AIの進化により、簡単な開発作業であればAIに取って代わられることも考えられるため、経験年数の浅いエンジニアの仕事獲得が厳しくなっていく可能性が高いでしょう。

Web制作とWeb開発どちらがおすすめなのか

ここまでWeb制作とWeb開発の違いについて、さまざまな観点から比較して解説しました。

では、これからWeb業界へ転職を考えている、もしくは副業を始めようと考えている人は、どちらがおすすめなのか。

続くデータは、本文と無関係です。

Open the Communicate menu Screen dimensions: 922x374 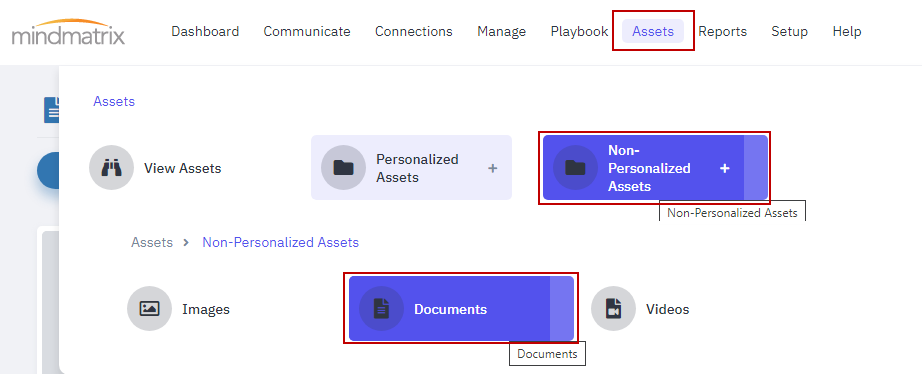(307, 31)
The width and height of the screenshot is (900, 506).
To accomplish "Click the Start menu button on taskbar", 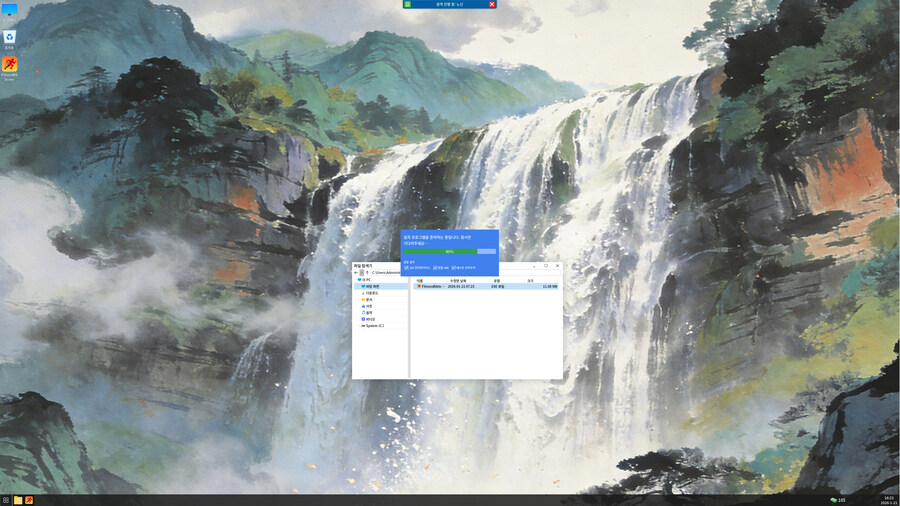I will click(x=6, y=499).
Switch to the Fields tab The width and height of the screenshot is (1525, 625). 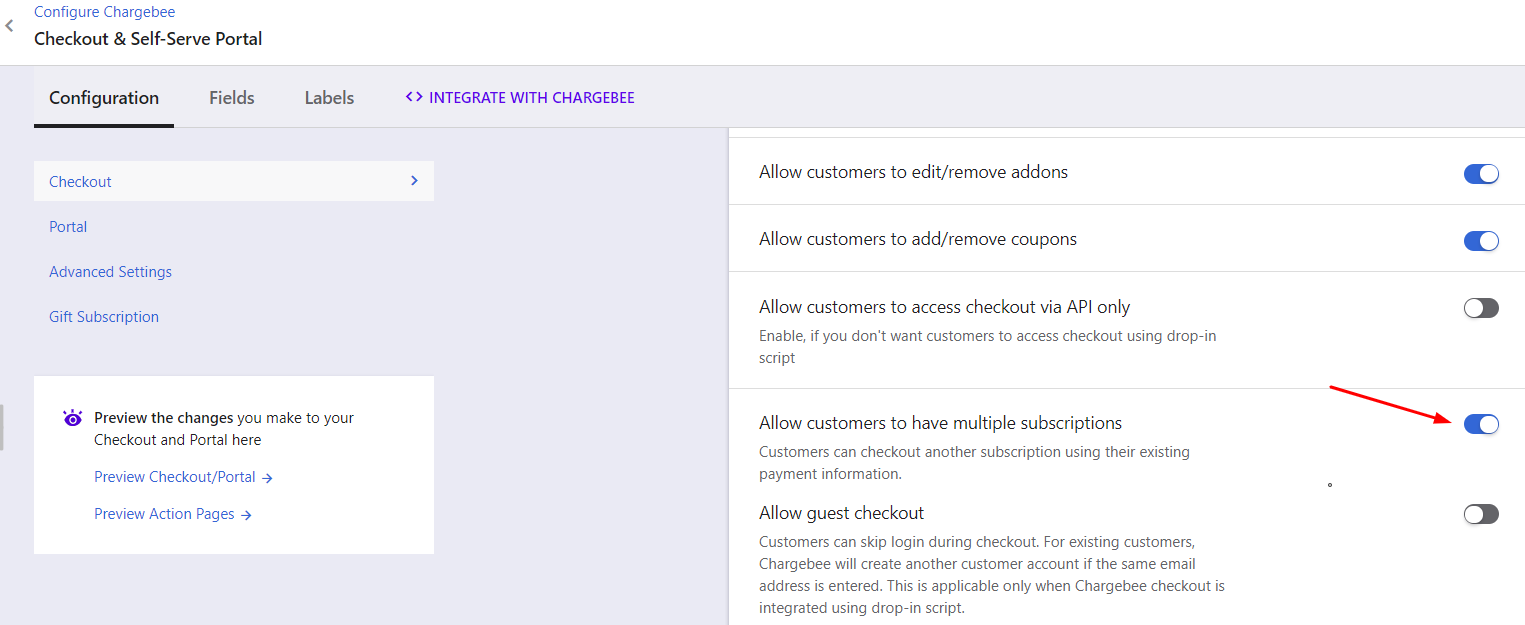232,98
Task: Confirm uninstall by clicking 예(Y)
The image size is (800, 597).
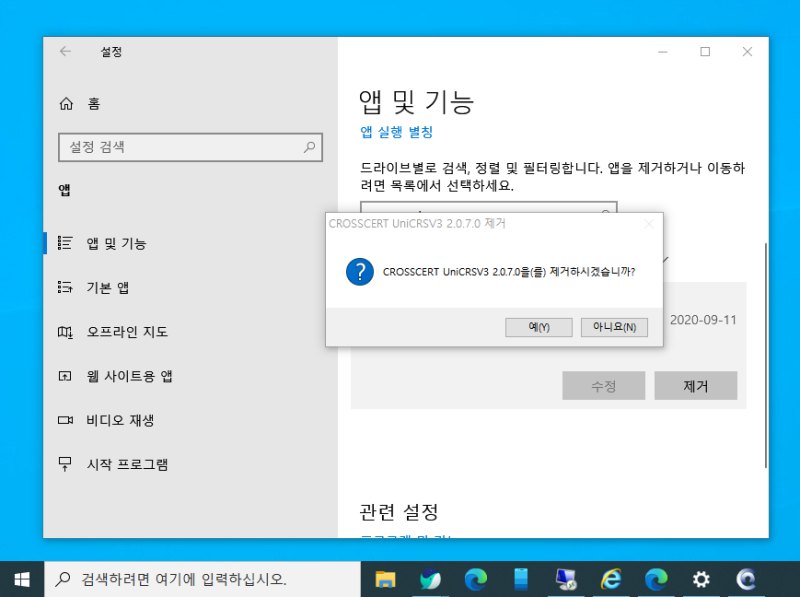Action: tap(538, 327)
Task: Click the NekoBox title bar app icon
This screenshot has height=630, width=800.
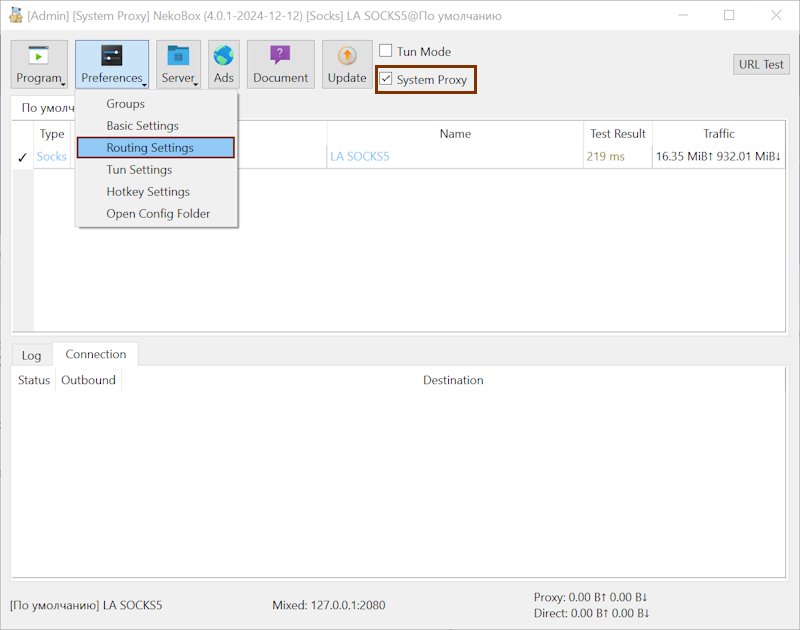Action: 16,16
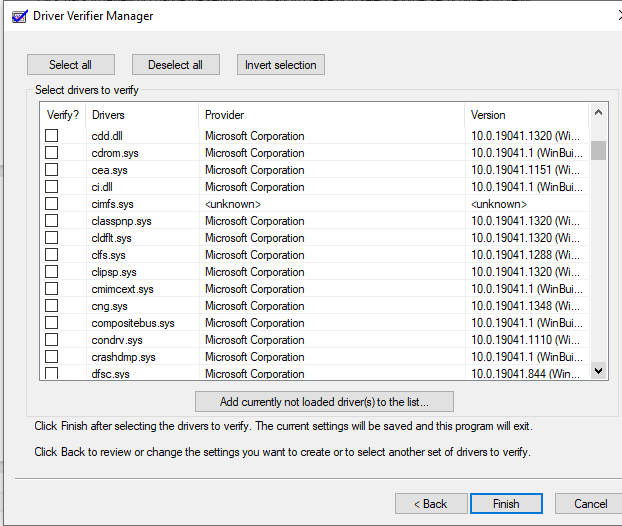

ここでは、Web制作とWeb開発のおすすめな人の特徴を解説します。

Web制作がおすすめな人

Web制作がおすすめな人の特徴は、以下の通りです。

  • 副業を目的に始めたい人
  • Webサイトの見た目を作るのが好きな人
  • 時間や場所を自分で選べる働き方がしたい人

Web制作は、サイトのデザイン作成やページのコーディングなど、比較的短期間で完結できる案件が多いです。

またそれらの作業は、個人で完結できる業務が多く、在宅でマイペースに取り組みやすいため、時間や場所に縛られずに働きたい人にとって始めやすいでしょう。

一方Web開発の案件は、中長期のプロジェクトやチーム開発が前提となる案件が多いため、ある程度の拘束時間が発生したり、開発環境の都合で就業時間が固定されていることもあります。

以上のことから、副業として無理なく始めたい人や、スケジュールを自分でコントロールしながら働きたい人は、Web制作がおすすめです。

ただ、AIやノーコードツールなどの発達によって、単純なコーディング作業しかできないコーダーは仕事が減りつつあるため、付加価値をつける必要があるでしょう。

Web開発がおすすめな人

Web開発がおすすめな人の特徴は、以下の通りです。

  • 転職を目指して高い収入を得たい人
  • Webシステムやアプリなどのサービスを開発したい人
  • 論理的に考えるのが得意で、技術的なことに興味がある人

Web開発は、システムやアプリの裏側の仕組みを開発する仕事が中心で、高度な技術力が求められる分、収入も比較的高い傾向にあります。

また、開発案件の多くは中長期のプロジェクトになるため、転職して本格的にWebエンジニアとしてキャリアを積んでいきたい人に向いているでしょう。

さらに、Web開発の現場ではチームで役割を分担して開発するケースが多く、他のメンバーと連携しながら進めるためコミュニケーションも必要になります。
※Web制作でもチームで動くことはありますが、Web開発の方がより分業体制で進行する傾向があります。

このように、システムやアプリの技術的なことに興味があり、Webエンジニアとして本格的にキャリアを積んで収入をアップさせたい人には、Web開発がおすすめです。

また、Web開発の場合でも、AIの発達によって単純なプログラミング作業しかできないエンジニアは、仕事が減りつつあるため、付加価値をつける必要があるでしょう。

まとめ

Web制作は、Webサイトの「見た目の部分」を中心に制作する仕事で、Web開発は、Webサイトの「機能や動作の部分」を中心に開発する仕事です。

Web制作は、以下のようなスキルが必要になります。

  • Webサイトのデザインを作成するスキル
  • デザインをもとにページのコーディングを行うスキル
  • SEOやアクセス解析などの知識

一方、Web開発は以下のようなスキルが必要です。

  • プログラミングスキル
  • フレームワーク・ライブラリに関するスキル
  • データベースに関するスキル

Web制作に比べてWeb開発の方が、より高度な技術が必要なことから年収が高い傾向にあります。

これからWeb制作を始めるのがおすすめな人は、以下の通り。

  • 副業を目的に始めたい人
  • Webサイトの見た目を作るのが好きな人
  • 時間や場所を自分で選べる働き方がしたい人

また、これからWeb開発を始めるのがおすすめな人は、以下の通り。

  • 転職を目指して高い収入を得たい人
  • Webシステムやアプリなどのサービスを開発したい人
  • 論理的に考えるのが得意で、技術的なことに興味がある人

Web制作もWeb開発も需要が高く、将来性の高い職種ですが、AIの発達により単純にコードを書くだけの仕事はなくなっていく可能性が高いため、スキルアップを目指しつつ付加価値をつけていくことが重要になるでしょう。